### What you are asked to do
Print nothing beyond the line with "Open the Šály a šátky category": every line from the beginning of the data up to it, that line included, and no pictures.

### Data for analysis
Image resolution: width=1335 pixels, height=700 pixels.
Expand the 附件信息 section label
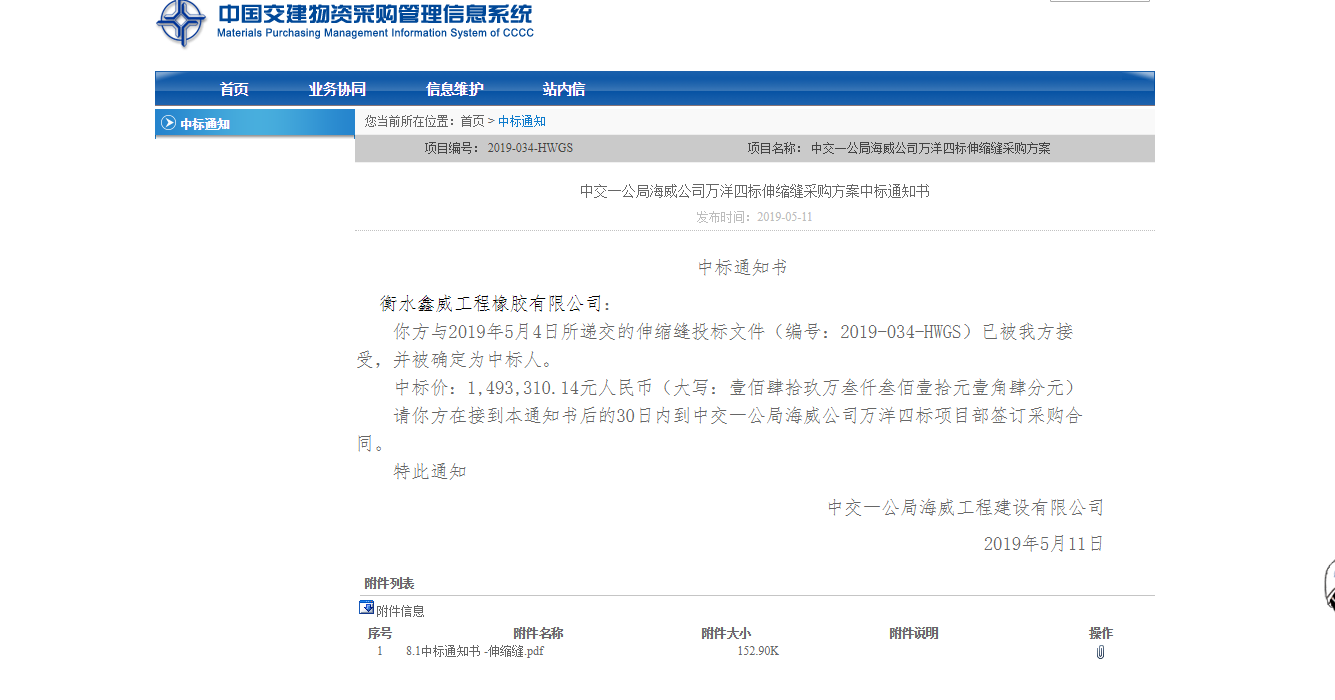coord(400,611)
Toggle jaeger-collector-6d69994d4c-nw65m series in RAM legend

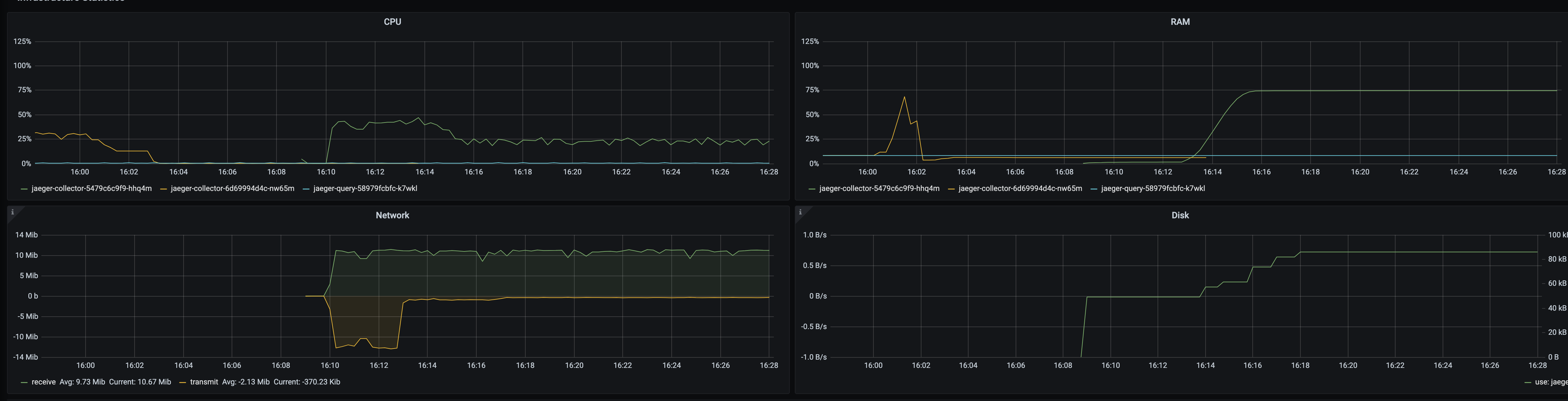coord(1020,189)
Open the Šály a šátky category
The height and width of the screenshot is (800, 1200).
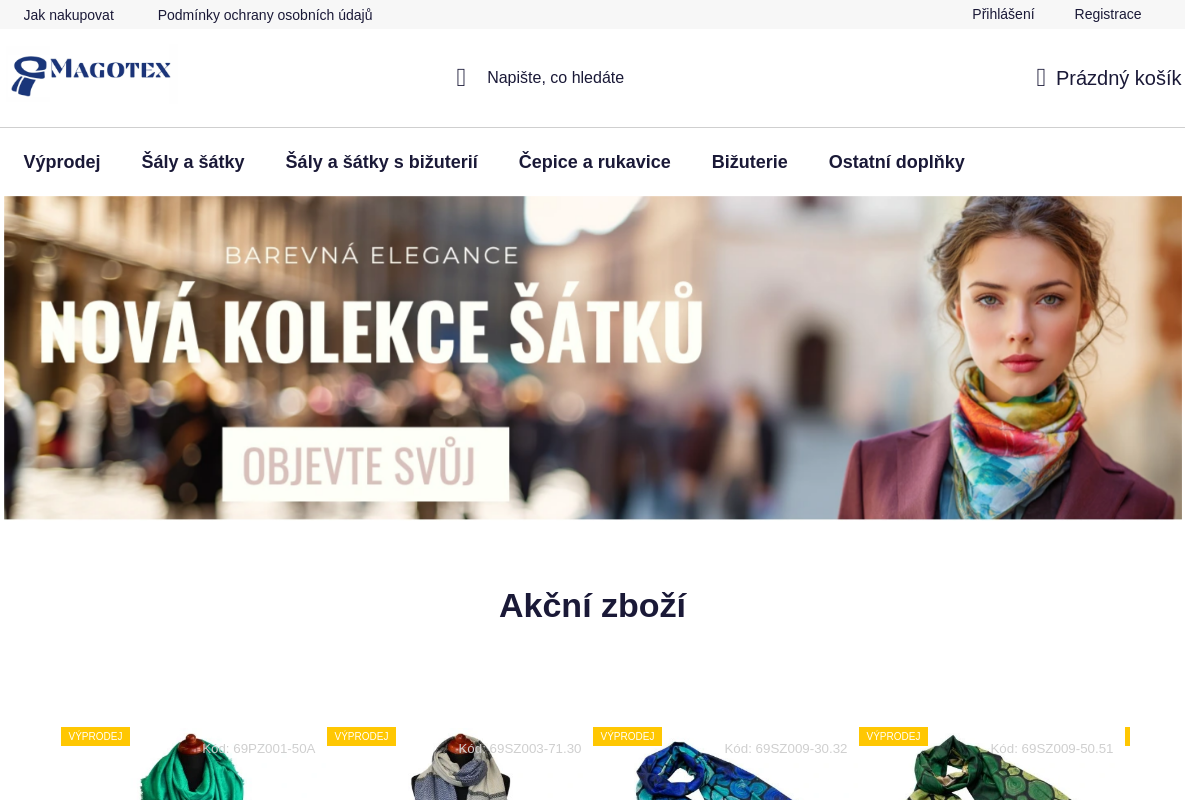(193, 162)
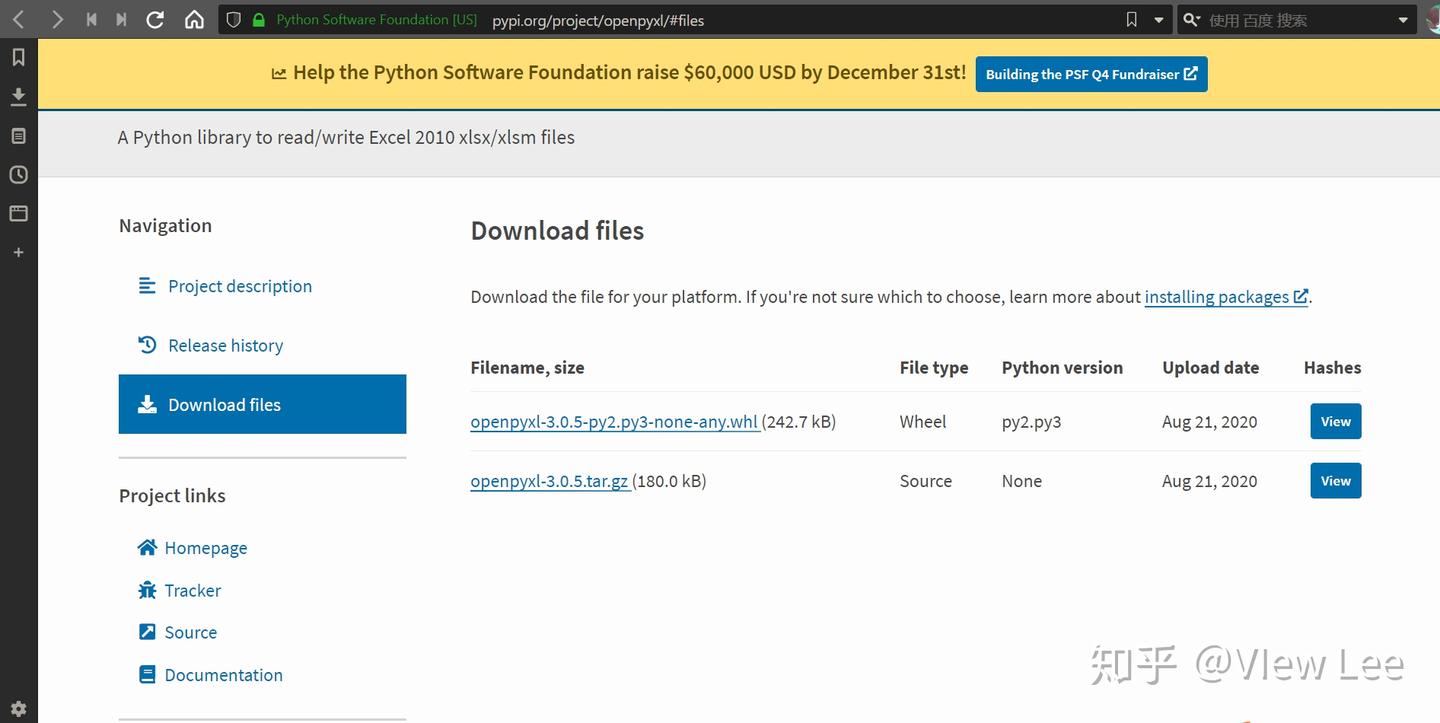The height and width of the screenshot is (723, 1440).
Task: Switch to the Release history section
Action: 225,345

### Exercise answer
Image resolution: width=1335 pixels, height=700 pixels.
Expand the 附件信息 section label
coord(400,611)
Toggle jaeger-collector-6d69994d4c-nw65m series in RAM legend

coord(1020,189)
Open the Šály a šátky category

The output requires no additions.